■ GIVEN REQUEST: Give the records from the line with "Click the blue plus button in header" to the line with "(x=65, y=21)", both included, as a numbered list. Skip blank lines and leave out the pictures.

■ RECORDS SUPPLIED:

_ _ _ _ _ _ _

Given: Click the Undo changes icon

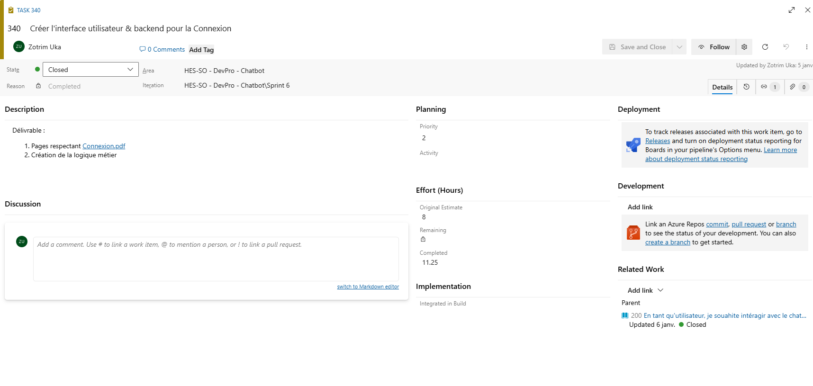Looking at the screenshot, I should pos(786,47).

_ _ _ _ _ _ _

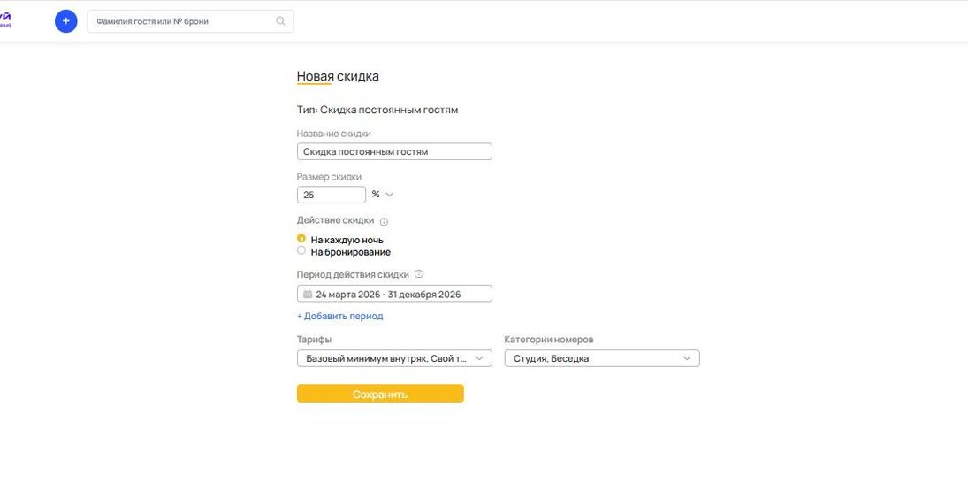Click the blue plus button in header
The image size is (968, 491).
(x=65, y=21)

_ _ _ _ _ _ _

■ OUTPUT FOR THIS EXERCISE:
1. Click the blue plus button in header
2. The image size is (968, 491).
3. (x=65, y=21)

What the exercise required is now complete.